UNITED STATES v. LODGE.

[4 Cranch, C. C. 673.]1

Circuit Court, District of Columbia.

March Term, 1836.

CRIMINAL LAW—TRIAL—PRODUCTION OF STOLEN NOTES.

Upon an indictment for stealing bank-notes against the act of congress of the 2d of March, 1831, § 9 [4 Stat. 449], it is not necessary to produce them upon the trial; and if they have been recovered by the owner and passed away, their contents and purport may be proved by parol.

Indictment [against William Lodge] for stealing “one promissory note of the Bank of Washington for the payment of five dollars, of the value of five dollars; one other bank-note of the Bank of New Lisbon, Ohio, for the amount of five dollars, of the value of five dollars; one note of the corporation of Georgetown for the payment of two dollars, of the value of two dollars; three silver coins of the goods and chattels of one Edward Simms, then and there being,” &c., against the form of the statute; that is, Act Cong. March 2, 1831, § 9 (4 Stat 449), “for the punishment of crimes in the District of Columbia,” which enacts “that every person convicted of feloniously stealing, taking, and carrying away, any goods or chattels, or other personal property, of the value of five dollars or upwards, or any bank-note, promissory note, or any other instrument of writing, for the payment or delivery of money, or other valuable thing, to the amount of five dollars or upwards, shall be sentenced to suffer imprisonment and labor,” &c.

There was no evidence as to the coins; and Mr. Giberson, for the prisoner, objected to parol evidence as to the bank-notes, because they were not produced, the witness, the owner, having passed them away.

THE COURT said they were inclined to think that parol evidence may be given of the contents and purport of the notes, but would reserve the question upon a motion for a new trial, if the prisoner should be convicted.

The witness found the notes upon the prisoner before he left the shop; and knew the Bank of Washington note by an indorsement upon it of the name Cloakey.

Verdict, guilty of stealing the notes only.

Mr. Giberson and Mr. Dandridge, for the prisoner, moved, in arrest of-judgment, and for a new trial; and contended that the judgment ought to be arrested (1) because the indictment does not pursue the words of the statute upon which it is based; (2) because it does not state that the notes and coin, therein described, were the property of the prosecutor, at the time the larceny is said to have been committed.

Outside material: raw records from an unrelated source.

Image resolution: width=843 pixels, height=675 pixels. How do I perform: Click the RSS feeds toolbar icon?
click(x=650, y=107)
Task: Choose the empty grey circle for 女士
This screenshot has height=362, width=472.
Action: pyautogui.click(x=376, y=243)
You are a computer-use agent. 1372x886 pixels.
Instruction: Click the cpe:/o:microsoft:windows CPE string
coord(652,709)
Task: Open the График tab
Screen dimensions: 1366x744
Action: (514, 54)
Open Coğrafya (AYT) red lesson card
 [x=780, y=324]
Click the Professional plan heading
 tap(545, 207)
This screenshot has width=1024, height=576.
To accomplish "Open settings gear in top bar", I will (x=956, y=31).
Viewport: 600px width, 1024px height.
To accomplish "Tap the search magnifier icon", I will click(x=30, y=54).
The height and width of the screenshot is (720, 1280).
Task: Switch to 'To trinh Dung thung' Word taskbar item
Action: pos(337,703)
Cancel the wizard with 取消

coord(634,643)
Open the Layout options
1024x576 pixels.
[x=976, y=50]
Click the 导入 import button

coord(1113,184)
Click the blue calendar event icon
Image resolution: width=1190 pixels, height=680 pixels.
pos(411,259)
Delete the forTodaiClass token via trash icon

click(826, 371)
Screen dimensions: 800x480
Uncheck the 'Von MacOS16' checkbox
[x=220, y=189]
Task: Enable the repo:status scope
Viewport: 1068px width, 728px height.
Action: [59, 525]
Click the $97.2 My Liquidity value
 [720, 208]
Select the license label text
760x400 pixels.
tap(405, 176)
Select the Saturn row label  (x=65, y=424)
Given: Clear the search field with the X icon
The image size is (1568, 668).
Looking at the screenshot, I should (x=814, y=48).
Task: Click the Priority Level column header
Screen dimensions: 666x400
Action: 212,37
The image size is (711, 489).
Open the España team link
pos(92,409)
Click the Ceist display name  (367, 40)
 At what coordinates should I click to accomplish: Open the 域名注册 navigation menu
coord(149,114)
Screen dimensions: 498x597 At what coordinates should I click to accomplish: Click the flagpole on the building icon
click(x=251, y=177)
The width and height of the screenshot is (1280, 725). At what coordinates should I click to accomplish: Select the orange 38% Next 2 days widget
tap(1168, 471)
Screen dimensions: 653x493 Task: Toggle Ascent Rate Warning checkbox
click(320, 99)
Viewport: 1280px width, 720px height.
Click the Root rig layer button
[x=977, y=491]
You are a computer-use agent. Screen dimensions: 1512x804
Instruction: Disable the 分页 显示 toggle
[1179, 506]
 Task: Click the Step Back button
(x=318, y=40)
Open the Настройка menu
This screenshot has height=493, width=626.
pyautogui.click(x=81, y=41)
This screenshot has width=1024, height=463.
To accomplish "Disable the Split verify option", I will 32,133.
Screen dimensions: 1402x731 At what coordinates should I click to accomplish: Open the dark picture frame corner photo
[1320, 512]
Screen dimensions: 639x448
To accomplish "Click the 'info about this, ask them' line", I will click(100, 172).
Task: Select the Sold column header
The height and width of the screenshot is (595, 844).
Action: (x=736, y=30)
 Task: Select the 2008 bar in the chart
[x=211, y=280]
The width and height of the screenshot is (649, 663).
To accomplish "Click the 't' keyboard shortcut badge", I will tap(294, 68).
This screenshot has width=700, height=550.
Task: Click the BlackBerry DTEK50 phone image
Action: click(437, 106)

And that a new trial ought to be granted, because (1) it was not competent or proper for the United States to give parol evidence, as to the contents of the notes, without having first proved that the notes were lost destroyed, or mislaid, and, if the latter, that due diligence had been used to find the same; (2) that the court ought not to have admitted evidence of the contents of the notes, and that they should have been produced at the trial—First, because they are the best evidence; second, because, if produced, it would have been competent for the accused to show that they were counterfeit; or, third, that they were notes of broken banks, and therefore of no value; or, fourth, that they were not such as the banks could be compelled to pay or redeem.

THE COURT, however, overruled both motions, and sentenced the prisoner to the penitentiary.

1 [Reported by Albert Brunner, Esq., and here reprinted by permission.]